Currently there are two major randomised controlled trials underway to establish the impact of screening on ovarian cancer mortality as well as determining issues of compliance, health economics and physical and psychosocial morbidity. The United Kingdom Collaborative Trial of Ovarian Cancer Screening (UKCTOCS) began recruiting postmenopausal women in 2001 and involves 12 centres in the United Kingdom. The aim of the study is to recruit a total of 200,000 women who will be randomised to either control, screening with ultrasound or multimodal screening. The primary end-point is the impact of screening on ovarian cancer mortality and the results are expected in 10 years. The Prostate, Lung, Colorectal and Ovarian (PLCO) Cancer Screening Trial is a two-arm randomised controlled trial involving 74,000 women aged between 55 to 74 who have been randomised to a screening arm (annual screening for ovarian, lung and colon cancer) or to a standard care control arm. Ten centres are involved in this trial which will involve 10 years’ average follow-up. Only one screening strategy is being used, namely a combination of TVS and Ca125 performed annually for three years followed by Ca125 alone for two years. The trial has completed enrolment. Clearly the results of both trials will be eagerly awaited although issues pertaining to cost-effectiveness, age at which to begin screening and appropriate screening interval remain unanswered.
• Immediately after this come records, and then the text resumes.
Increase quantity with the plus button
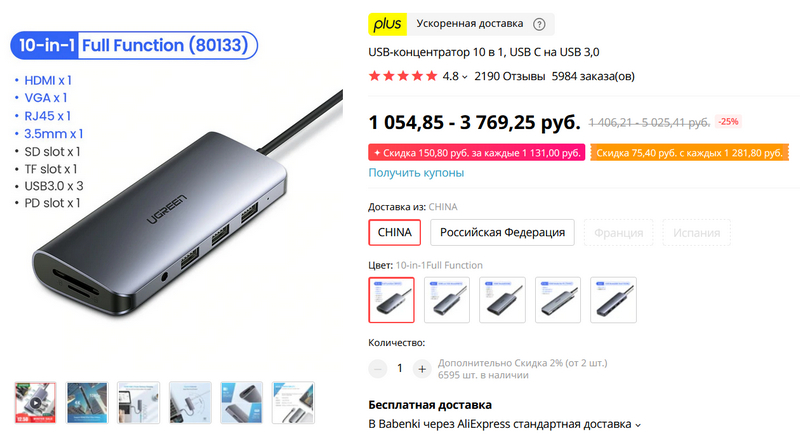Screen dimensions: 800x435 [x=422, y=369]
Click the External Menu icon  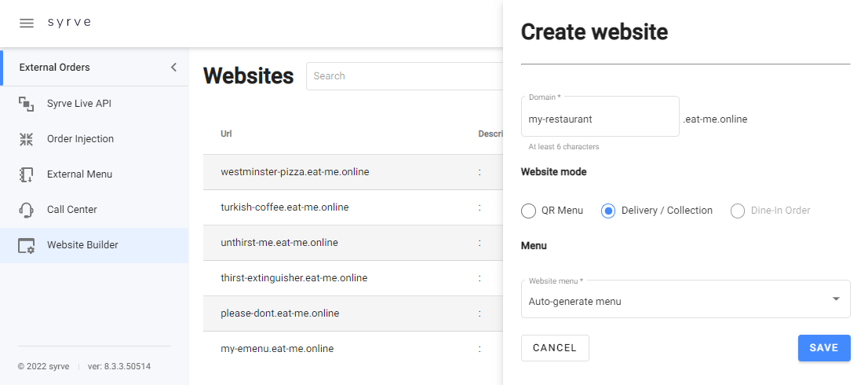[27, 174]
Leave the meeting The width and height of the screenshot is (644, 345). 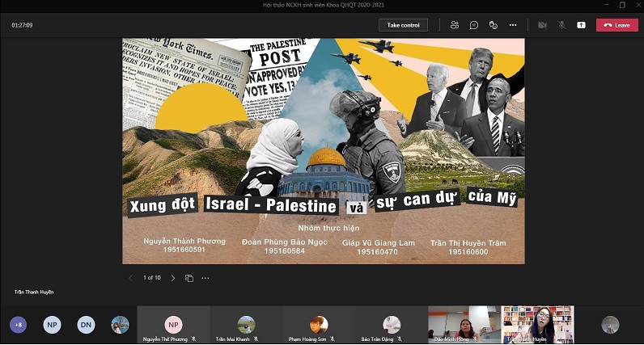pos(616,25)
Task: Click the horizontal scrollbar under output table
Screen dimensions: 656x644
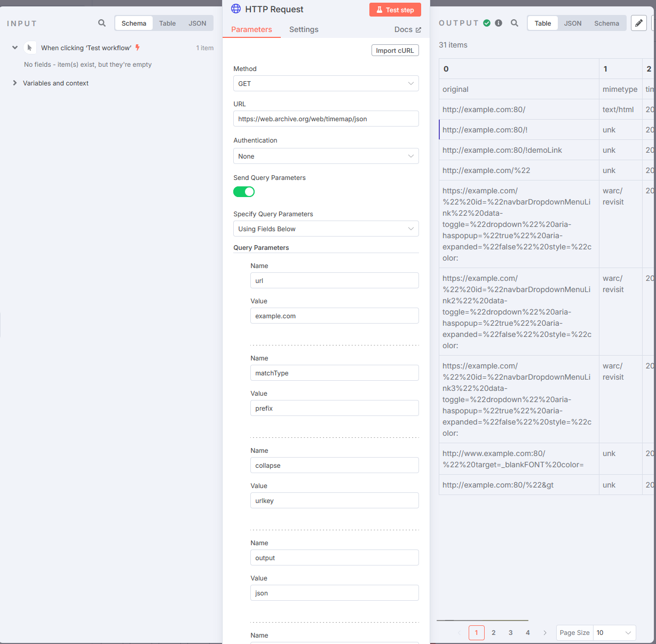Action: point(483,621)
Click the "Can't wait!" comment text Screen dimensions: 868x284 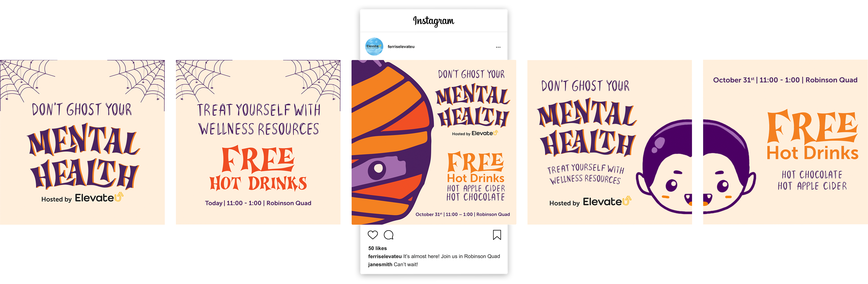[x=406, y=264]
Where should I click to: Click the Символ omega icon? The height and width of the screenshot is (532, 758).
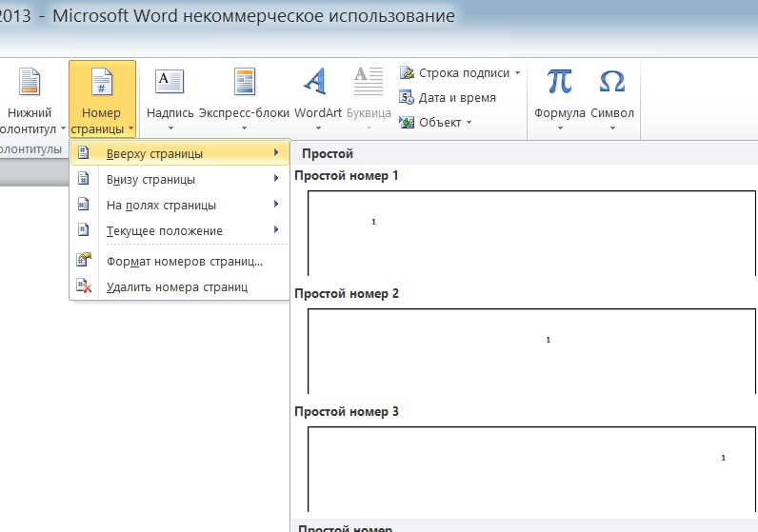pyautogui.click(x=612, y=81)
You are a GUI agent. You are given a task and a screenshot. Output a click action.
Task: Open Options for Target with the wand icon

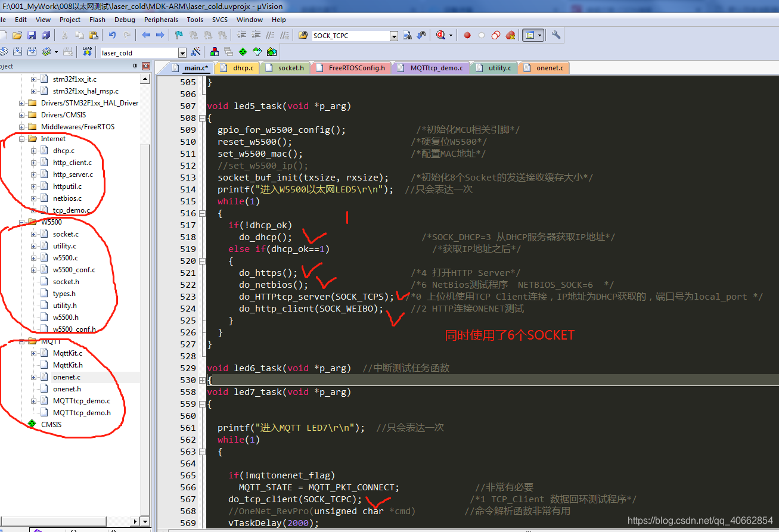tap(195, 52)
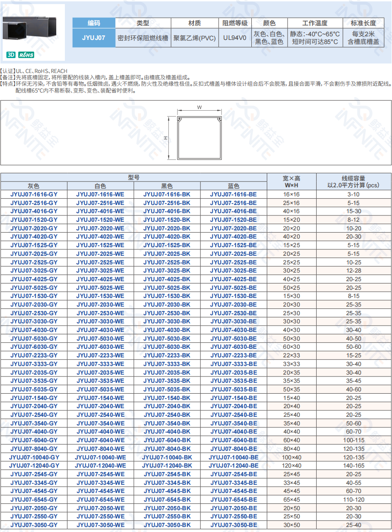Open model JYUJ07-2516-WE
Image resolution: width=392 pixels, height=532 pixels.
coord(100,203)
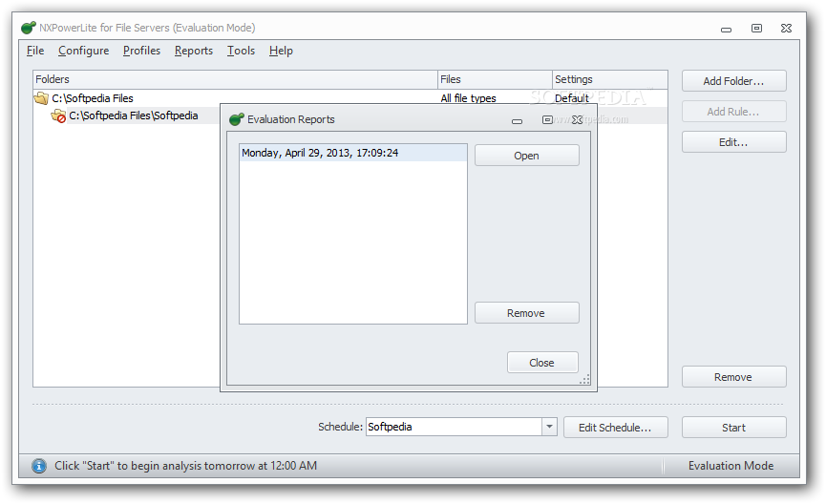Click the Add Folder... button
This screenshot has height=504, width=826.
pyautogui.click(x=733, y=81)
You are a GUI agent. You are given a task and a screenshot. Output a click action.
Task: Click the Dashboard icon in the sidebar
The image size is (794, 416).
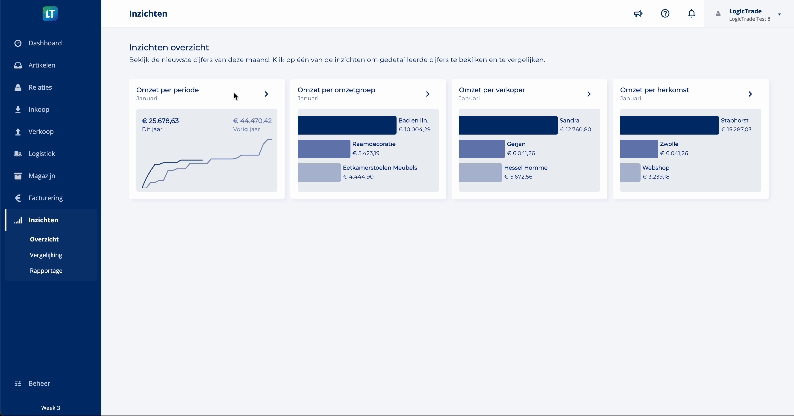(18, 43)
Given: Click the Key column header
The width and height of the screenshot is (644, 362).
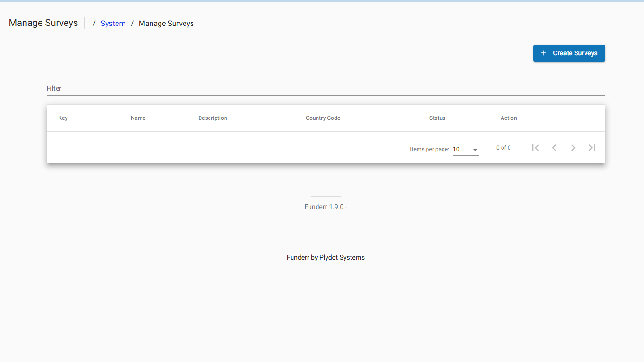Looking at the screenshot, I should 63,118.
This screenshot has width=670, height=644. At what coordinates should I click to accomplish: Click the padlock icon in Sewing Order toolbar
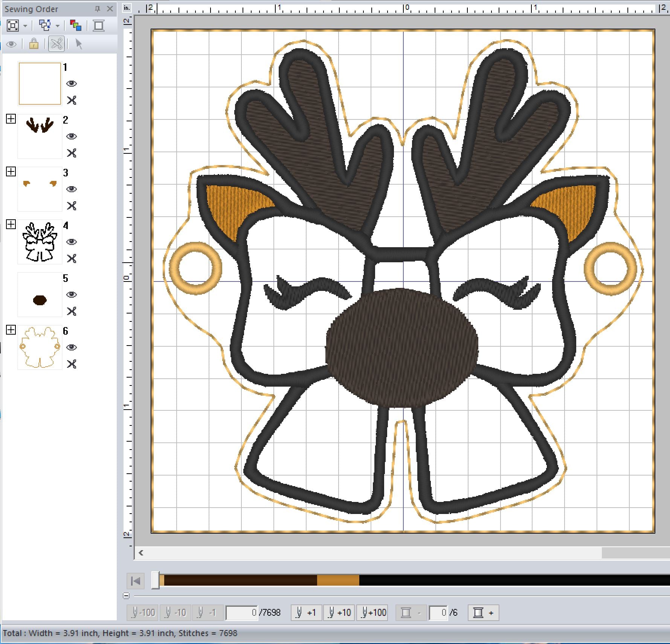(x=34, y=44)
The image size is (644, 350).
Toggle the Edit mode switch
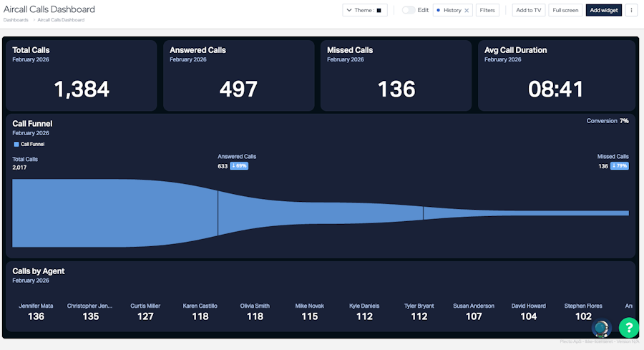tap(409, 10)
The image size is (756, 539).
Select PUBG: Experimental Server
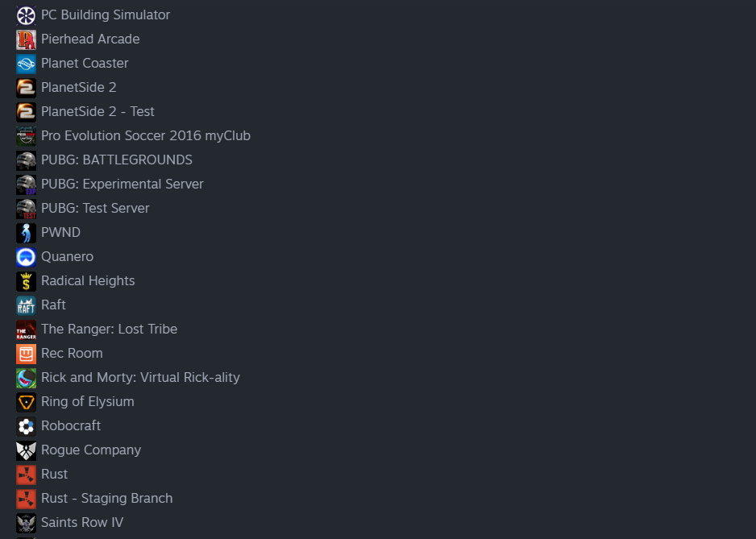tap(122, 185)
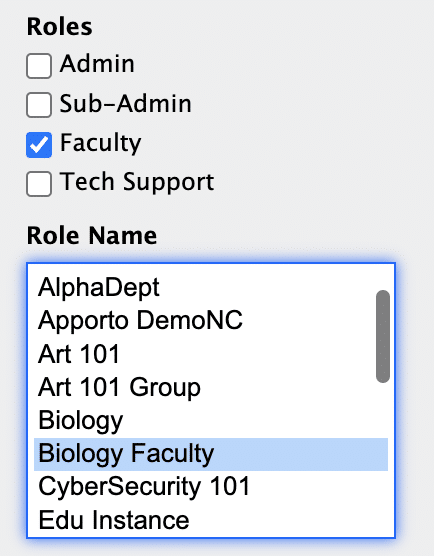
Task: Click the Admin label text
Action: tap(97, 64)
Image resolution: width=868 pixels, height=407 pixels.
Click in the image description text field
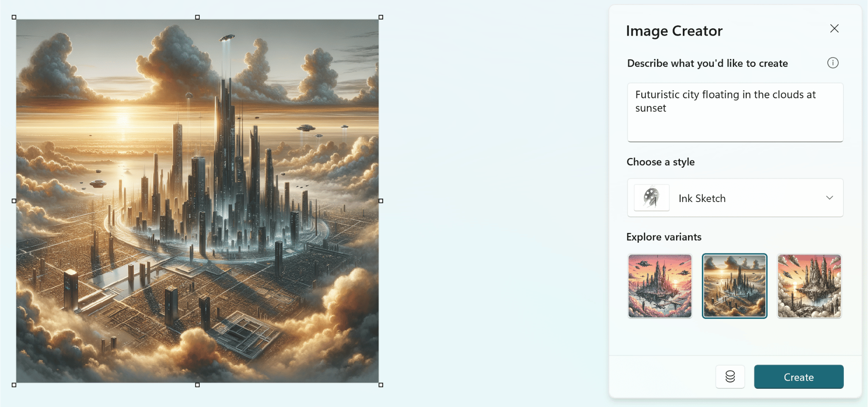[x=735, y=112]
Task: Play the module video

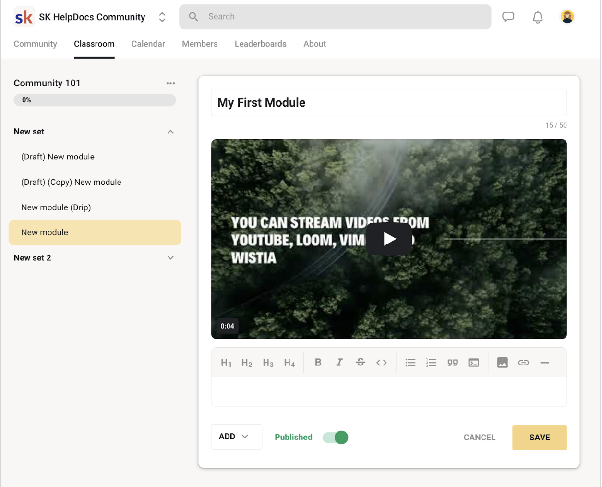Action: point(389,239)
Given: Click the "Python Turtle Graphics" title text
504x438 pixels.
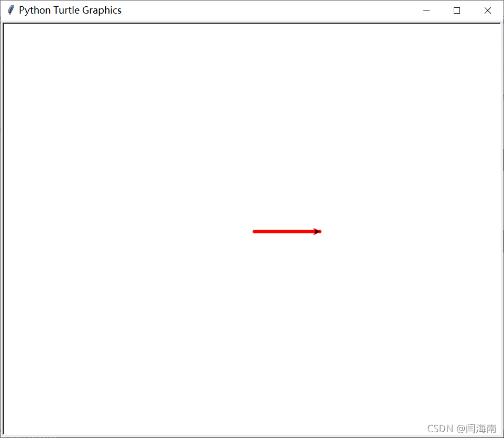Looking at the screenshot, I should click(70, 10).
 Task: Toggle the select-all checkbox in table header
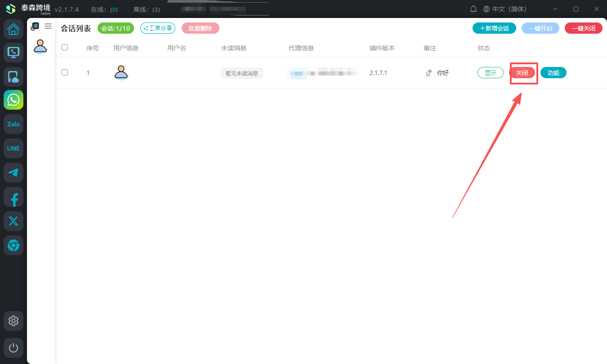pyautogui.click(x=65, y=47)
The two randomised controlled trials rely upon current technology and run the risk of being out-dated before the data has been analysed. Our understanding of tumour biology would suggest that the progression of a normal cell to a cancer cell involves multiple changes in a number of key pathways in the cell. It would therefore seem logical to question the suitability of single serum markers to identify ovarian cancer. Recent developments in gene expression and more recently in proteomics may well hold the key to new screening tests for ovarian cancer. Petricoin et al have described the use of mass spectroscopy (surface-enhanced laser desorption and ionisation, SELDI) to define a profile associated with sera derived from patients with ovarian cancer20. This profile was able to correctly identify 50 out of 50 cases of ovarian cancer, including 18 cases of stage 1 disease and to identify 63 of 66 cases of non-malignant disease, suggesting that this new technology may be a potential tool for screening. Clearly larger and more discriminatory studies will need to be performed but new technologies such as this may well hold the key to the development of an effective screening test for ovarian cancer.